#### DATASET RECORDS
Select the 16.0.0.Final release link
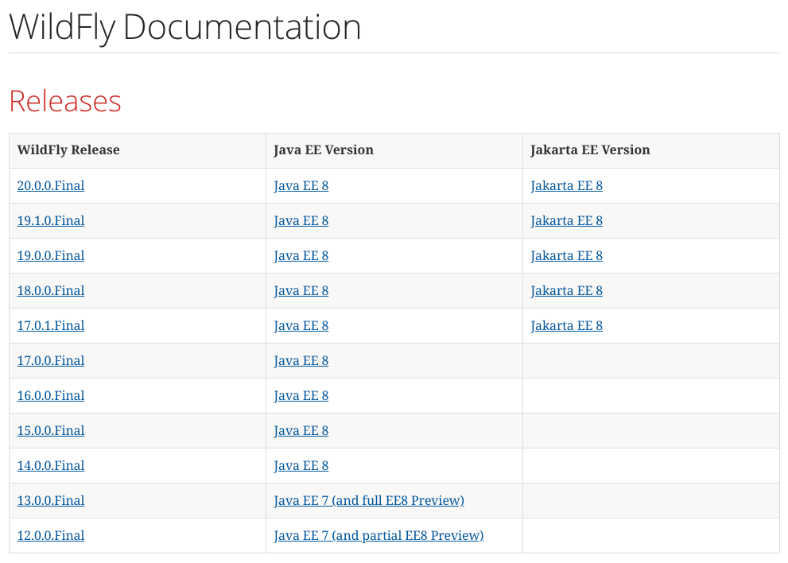Viewport: 788px width, 563px height. 51,395
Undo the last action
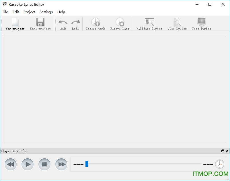Viewport: 230px width, 181px height. [x=63, y=23]
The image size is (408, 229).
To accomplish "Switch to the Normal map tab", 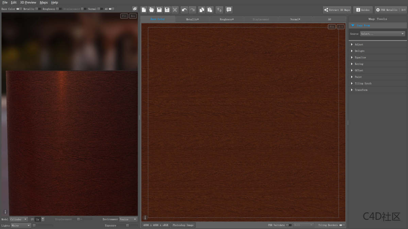I will [x=295, y=19].
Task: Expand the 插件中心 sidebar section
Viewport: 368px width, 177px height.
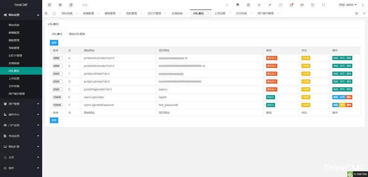Action: [21, 114]
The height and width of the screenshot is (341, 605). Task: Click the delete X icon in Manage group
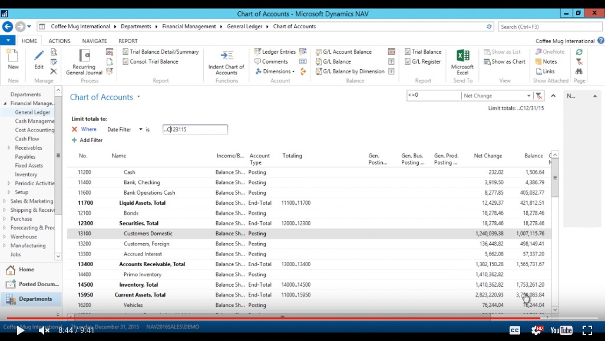point(54,71)
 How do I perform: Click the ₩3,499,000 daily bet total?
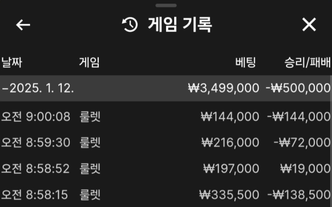point(223,88)
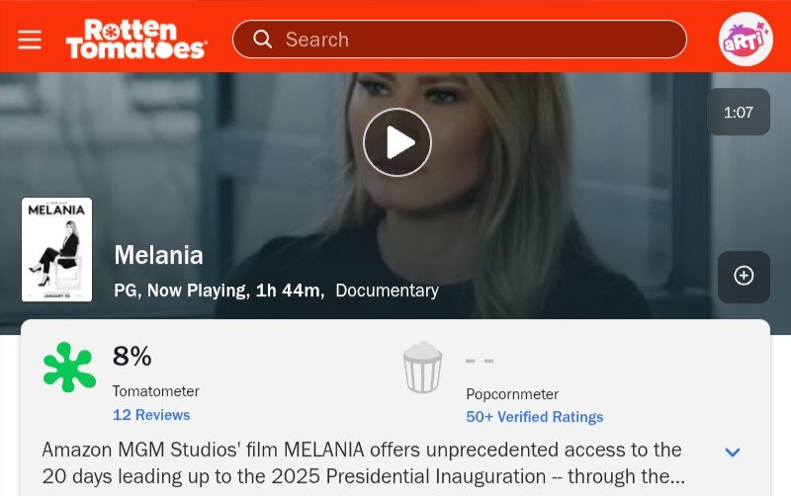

#### INSTRUCTIONS FOR THE TASK
Repeat exactly the lines in the entries from the one containing "The height and" to the final line, inclusive, and nothing beyond them; skip pictures.

#### RESULT OF THE EXERCISE
The height and width of the screenshot is (341, 605). Task: Click the delete X icon in Manage group
point(54,71)
 How do I perform: Click the ₩3,499,000 daily bet total?
point(223,88)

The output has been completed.